━━━ RECORDS PROVIDED ━━━

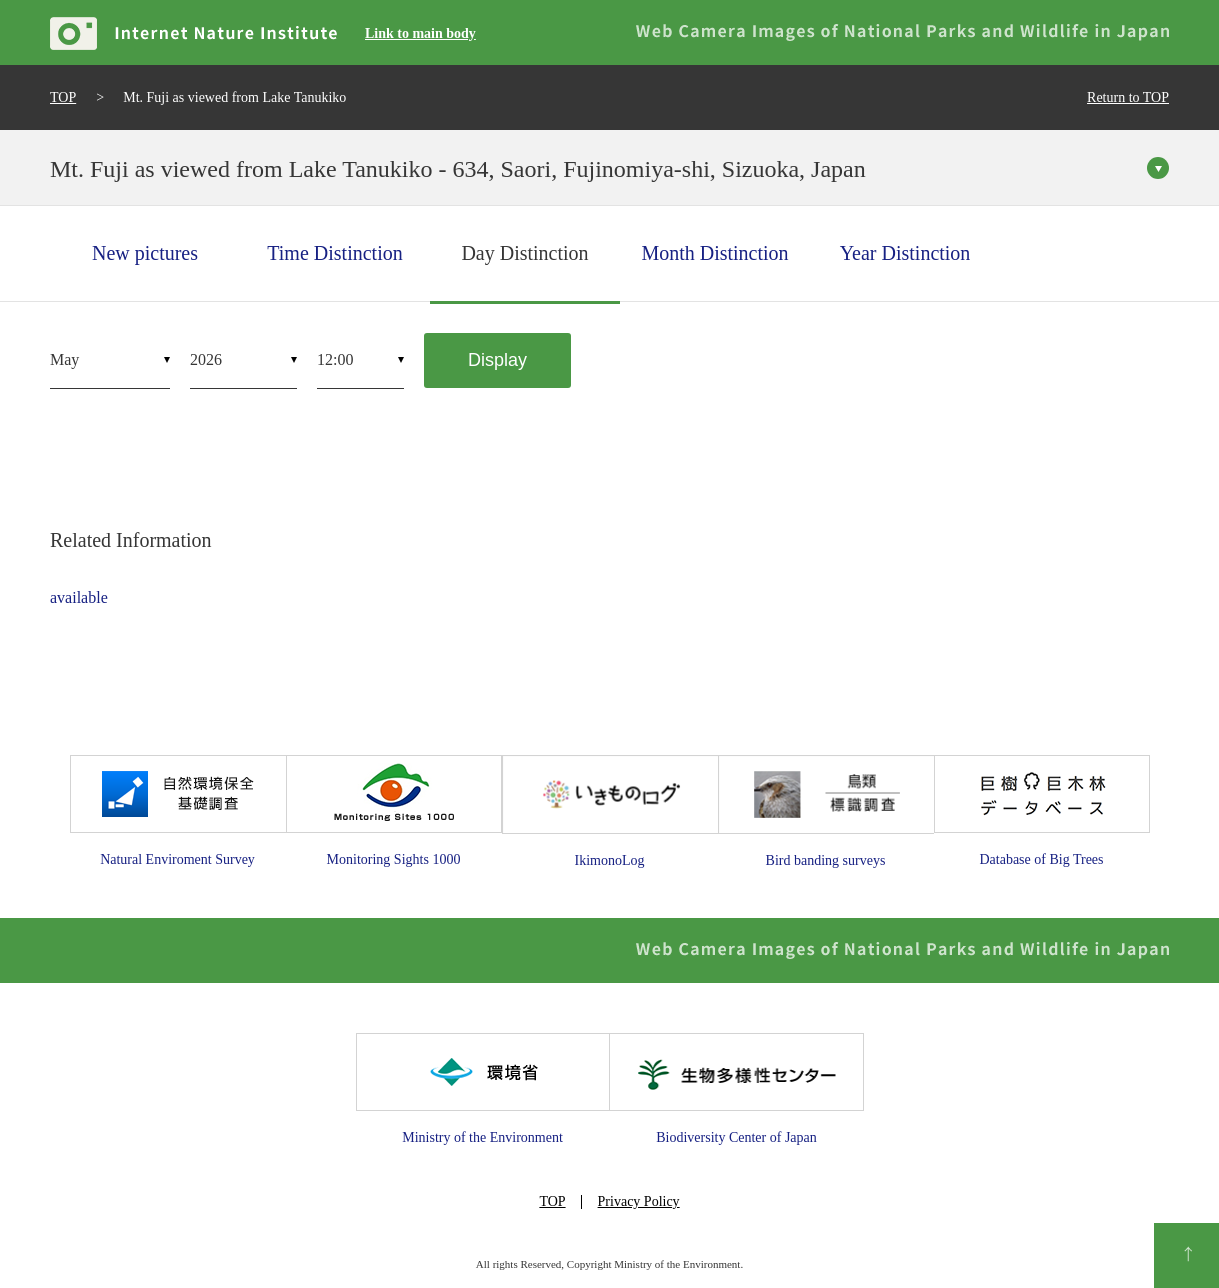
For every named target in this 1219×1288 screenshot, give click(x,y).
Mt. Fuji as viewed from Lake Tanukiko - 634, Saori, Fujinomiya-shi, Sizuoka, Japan (458, 169)
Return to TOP (1128, 97)
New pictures (145, 253)
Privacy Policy (639, 1201)
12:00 (335, 359)
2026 (206, 359)
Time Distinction (334, 253)
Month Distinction (714, 253)
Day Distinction (524, 253)
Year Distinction (905, 253)
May (64, 359)
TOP (63, 97)
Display (497, 360)
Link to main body (420, 33)
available (79, 597)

━━━

**TASK TO CARRY OUT**: Copy the lines above exactly as they appear, without the picture.

**SOLVED PROBLEM**:
For every named target in this 1219×1288 screenshot, give click(x,y).
Mt. Fuji as viewed from Lake Tanukiko - 634, Saori, Fujinomiya-shi, Sizuoka, Japan (458, 169)
Return to TOP (1128, 97)
New pictures (145, 253)
Privacy Policy (639, 1201)
12:00 (335, 359)
2026 (206, 359)
Time Distinction (334, 253)
Month Distinction (714, 253)
Day Distinction (524, 253)
Year Distinction (905, 253)
May (64, 359)
TOP (63, 97)
Display (497, 360)
Link to main body (420, 33)
available (79, 597)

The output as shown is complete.